● ACTIVITY: The word "column" marks the lines to find; copy every such line from the data below.

Stored items
◆ ◆ ◆ ◆

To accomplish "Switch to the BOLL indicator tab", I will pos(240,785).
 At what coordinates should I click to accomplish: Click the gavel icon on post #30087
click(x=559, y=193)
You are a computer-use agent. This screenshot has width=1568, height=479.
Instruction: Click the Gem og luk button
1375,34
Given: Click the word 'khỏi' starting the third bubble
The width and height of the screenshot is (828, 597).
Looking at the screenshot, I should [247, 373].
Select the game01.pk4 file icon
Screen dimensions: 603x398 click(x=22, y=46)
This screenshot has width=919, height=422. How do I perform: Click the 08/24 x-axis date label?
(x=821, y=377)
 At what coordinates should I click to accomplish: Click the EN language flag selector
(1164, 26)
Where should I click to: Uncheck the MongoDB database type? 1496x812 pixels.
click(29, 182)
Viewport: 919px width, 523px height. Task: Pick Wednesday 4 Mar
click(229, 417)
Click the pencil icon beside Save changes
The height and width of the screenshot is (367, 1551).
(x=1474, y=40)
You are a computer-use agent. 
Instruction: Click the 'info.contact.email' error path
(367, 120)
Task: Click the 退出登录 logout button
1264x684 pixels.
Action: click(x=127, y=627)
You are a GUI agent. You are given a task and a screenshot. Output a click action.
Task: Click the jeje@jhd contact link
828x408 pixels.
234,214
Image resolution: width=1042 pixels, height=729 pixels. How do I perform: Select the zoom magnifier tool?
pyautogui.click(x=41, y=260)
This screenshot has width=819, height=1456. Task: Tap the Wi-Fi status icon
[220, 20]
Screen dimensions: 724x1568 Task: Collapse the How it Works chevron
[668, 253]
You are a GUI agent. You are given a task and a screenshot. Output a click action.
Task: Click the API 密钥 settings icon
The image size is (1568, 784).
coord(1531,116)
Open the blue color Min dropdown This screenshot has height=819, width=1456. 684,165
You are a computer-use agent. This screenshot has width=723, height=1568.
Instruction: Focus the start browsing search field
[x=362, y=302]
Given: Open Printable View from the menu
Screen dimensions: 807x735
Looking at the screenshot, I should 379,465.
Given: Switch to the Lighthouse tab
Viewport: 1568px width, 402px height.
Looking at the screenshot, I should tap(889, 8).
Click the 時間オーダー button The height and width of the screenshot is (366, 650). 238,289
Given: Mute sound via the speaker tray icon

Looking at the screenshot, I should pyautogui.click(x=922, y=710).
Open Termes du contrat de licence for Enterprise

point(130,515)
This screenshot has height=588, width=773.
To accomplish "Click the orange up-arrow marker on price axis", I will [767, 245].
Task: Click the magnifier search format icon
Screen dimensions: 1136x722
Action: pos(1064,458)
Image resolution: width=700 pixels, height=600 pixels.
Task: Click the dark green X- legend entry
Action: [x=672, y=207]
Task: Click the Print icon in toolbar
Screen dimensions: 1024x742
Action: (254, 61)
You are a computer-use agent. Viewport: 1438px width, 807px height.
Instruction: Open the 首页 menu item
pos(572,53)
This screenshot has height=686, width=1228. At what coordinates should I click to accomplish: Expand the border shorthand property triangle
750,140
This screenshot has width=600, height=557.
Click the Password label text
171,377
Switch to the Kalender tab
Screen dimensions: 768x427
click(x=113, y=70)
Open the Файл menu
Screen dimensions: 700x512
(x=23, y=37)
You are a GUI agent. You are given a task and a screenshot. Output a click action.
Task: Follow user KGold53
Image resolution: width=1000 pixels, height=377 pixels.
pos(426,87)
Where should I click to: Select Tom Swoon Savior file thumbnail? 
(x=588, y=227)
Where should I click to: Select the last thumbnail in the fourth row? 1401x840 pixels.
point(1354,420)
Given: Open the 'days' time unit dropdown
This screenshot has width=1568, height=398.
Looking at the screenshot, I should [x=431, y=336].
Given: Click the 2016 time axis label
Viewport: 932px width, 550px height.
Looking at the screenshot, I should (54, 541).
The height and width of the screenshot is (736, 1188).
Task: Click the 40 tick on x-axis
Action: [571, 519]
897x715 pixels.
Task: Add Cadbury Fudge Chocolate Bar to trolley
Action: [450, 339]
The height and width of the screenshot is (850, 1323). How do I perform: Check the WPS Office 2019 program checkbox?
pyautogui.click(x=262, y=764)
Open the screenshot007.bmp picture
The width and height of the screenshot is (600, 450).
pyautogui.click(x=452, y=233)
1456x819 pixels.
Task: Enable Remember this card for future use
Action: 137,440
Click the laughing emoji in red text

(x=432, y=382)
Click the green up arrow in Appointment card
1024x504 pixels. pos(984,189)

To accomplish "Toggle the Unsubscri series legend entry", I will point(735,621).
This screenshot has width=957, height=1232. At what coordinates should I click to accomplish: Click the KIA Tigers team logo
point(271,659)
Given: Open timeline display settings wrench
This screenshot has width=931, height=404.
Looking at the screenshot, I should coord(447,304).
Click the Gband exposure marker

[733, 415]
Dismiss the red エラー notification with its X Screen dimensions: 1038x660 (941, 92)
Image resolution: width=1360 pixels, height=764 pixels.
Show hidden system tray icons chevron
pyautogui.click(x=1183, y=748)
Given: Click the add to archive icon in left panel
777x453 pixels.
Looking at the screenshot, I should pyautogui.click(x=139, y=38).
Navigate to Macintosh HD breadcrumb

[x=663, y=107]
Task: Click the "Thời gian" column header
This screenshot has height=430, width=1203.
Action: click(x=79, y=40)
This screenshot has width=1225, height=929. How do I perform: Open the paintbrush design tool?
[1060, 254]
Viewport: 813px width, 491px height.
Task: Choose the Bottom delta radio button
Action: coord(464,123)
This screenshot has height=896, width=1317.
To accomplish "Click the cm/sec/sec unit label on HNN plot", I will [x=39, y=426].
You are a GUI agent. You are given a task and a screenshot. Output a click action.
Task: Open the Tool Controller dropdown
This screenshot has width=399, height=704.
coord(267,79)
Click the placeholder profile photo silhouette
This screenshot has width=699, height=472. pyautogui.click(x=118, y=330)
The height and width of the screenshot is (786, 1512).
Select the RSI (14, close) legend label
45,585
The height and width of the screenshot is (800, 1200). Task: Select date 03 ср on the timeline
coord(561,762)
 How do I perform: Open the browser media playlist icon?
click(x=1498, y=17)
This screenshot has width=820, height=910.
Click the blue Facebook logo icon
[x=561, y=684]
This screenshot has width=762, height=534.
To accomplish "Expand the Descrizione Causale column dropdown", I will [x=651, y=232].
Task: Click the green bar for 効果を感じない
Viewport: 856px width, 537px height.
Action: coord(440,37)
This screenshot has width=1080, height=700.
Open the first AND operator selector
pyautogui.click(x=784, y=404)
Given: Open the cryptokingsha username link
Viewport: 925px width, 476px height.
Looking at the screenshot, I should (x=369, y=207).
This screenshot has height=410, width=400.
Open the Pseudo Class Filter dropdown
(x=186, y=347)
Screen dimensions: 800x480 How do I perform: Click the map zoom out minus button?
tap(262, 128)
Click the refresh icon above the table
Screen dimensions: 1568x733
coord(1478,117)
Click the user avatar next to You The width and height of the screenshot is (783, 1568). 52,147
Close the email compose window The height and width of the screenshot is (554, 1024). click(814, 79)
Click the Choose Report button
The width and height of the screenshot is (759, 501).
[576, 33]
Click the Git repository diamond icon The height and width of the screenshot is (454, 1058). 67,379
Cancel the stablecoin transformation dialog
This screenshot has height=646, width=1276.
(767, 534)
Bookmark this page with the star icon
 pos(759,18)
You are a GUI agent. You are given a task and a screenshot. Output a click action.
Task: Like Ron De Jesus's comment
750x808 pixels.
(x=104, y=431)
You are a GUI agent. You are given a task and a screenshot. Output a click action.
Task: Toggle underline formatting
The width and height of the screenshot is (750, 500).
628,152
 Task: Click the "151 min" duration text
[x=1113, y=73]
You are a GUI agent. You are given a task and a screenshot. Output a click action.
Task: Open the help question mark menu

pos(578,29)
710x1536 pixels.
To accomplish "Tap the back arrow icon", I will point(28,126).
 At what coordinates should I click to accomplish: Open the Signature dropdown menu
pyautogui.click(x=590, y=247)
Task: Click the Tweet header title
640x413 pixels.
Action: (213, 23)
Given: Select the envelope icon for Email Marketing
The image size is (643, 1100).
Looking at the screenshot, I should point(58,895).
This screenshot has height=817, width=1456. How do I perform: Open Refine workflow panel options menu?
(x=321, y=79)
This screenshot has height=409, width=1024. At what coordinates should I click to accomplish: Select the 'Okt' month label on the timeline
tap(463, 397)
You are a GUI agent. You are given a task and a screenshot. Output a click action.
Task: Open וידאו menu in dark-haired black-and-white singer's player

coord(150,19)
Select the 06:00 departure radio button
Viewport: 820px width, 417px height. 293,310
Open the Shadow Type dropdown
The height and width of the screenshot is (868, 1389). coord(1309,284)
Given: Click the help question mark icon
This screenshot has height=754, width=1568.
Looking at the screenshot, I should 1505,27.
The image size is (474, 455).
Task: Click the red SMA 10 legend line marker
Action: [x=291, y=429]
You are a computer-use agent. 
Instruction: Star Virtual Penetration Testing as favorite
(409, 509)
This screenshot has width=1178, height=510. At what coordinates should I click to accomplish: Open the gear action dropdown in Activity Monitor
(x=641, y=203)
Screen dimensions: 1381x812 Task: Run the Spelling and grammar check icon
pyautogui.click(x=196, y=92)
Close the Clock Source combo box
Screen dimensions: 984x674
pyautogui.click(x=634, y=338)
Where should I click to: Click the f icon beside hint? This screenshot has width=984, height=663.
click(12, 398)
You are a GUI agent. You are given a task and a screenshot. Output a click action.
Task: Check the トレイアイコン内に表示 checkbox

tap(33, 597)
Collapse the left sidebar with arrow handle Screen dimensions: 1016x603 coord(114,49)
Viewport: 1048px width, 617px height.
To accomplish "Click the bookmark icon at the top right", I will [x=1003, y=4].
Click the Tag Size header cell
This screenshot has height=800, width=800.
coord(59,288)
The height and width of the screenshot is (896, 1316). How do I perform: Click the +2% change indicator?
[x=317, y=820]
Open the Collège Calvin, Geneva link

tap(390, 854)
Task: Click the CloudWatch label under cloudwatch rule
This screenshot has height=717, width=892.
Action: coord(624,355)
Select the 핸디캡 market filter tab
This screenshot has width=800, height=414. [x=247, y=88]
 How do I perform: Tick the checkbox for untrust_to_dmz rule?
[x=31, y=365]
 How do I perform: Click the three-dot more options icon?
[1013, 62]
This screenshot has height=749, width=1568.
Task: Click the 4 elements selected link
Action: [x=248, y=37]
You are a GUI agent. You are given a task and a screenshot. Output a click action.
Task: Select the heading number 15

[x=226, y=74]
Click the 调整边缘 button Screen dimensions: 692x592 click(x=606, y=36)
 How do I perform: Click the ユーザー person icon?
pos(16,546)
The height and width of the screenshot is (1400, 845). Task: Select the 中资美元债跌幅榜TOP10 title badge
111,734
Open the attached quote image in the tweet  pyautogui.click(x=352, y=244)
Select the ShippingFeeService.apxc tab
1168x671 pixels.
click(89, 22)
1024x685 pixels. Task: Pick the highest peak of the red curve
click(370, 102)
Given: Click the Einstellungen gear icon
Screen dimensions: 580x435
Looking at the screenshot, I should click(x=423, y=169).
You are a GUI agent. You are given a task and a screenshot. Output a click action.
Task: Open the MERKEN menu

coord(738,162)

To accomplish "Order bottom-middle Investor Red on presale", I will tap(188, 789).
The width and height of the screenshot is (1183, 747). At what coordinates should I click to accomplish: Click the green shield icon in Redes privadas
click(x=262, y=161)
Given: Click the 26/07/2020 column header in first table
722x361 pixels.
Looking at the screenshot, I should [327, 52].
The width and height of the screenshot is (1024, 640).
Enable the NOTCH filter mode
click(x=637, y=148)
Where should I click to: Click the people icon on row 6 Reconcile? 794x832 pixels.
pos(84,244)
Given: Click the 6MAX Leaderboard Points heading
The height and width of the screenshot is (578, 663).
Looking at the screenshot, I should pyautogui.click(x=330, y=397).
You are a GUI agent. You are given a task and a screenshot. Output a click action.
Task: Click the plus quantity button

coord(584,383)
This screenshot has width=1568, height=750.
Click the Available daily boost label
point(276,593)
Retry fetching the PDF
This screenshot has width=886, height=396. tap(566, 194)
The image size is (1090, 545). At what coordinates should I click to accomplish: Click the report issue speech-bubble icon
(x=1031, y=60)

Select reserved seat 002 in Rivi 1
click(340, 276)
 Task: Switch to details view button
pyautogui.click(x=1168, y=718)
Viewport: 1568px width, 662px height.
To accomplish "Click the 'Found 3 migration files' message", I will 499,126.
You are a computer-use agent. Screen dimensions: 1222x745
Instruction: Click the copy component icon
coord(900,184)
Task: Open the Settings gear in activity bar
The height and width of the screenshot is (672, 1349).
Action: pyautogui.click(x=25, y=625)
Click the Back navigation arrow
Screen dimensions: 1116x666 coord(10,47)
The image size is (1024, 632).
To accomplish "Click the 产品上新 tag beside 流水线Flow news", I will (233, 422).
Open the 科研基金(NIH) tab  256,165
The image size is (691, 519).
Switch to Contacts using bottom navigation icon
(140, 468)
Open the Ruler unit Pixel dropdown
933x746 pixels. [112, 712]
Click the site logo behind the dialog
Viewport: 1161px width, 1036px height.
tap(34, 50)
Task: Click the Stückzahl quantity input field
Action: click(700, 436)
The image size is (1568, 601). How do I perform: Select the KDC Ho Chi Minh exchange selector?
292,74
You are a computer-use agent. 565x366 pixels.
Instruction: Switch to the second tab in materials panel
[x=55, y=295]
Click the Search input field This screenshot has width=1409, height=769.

◆ ◆ ◆ ◆

● WRITTEN REPLY:
Task: Click the "Thời gian" column header
To accomplish "Expand the Descrizione Causale column dropdown", I will [x=651, y=232].
Given: Click the 26/07/2020 column header in first table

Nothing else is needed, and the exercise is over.